Rewrite the items below with "GUI agent" changed to "interface agent" and nothing else altered. Omit the pictures from your output.

** START OF Information provided **

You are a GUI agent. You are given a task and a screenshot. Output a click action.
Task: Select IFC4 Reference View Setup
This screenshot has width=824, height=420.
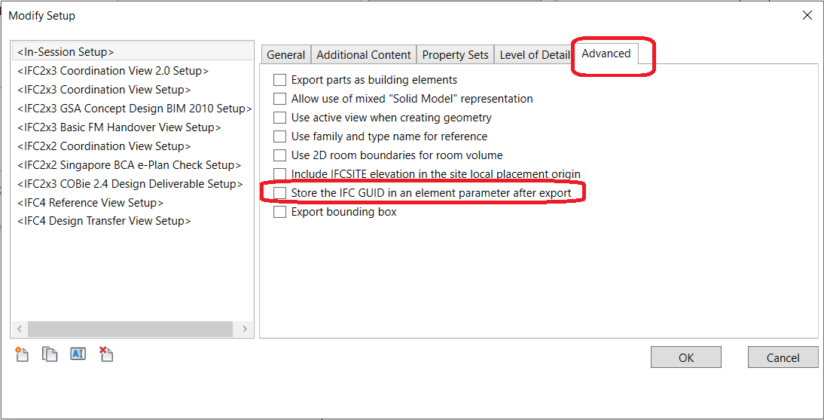[x=90, y=203]
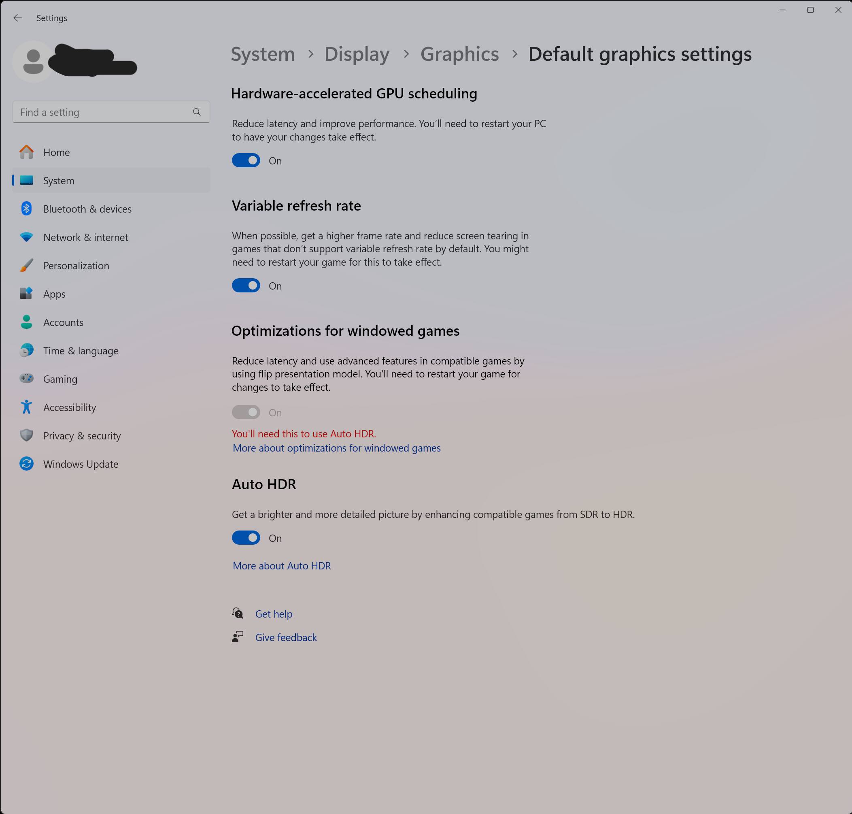Image resolution: width=852 pixels, height=814 pixels.
Task: Click the Privacy & security shield icon
Action: coord(26,436)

** END OF Information provided **

**The result**:
You are a interface agent. You are given a task and a screenshot. Output a click action.
Task: Select IFC4 Reference View Setup
This screenshot has width=824, height=420.
[x=90, y=203]
Image resolution: width=852 pixels, height=814 pixels.
Task: Click the Privacy & security shield icon
Action: coord(26,436)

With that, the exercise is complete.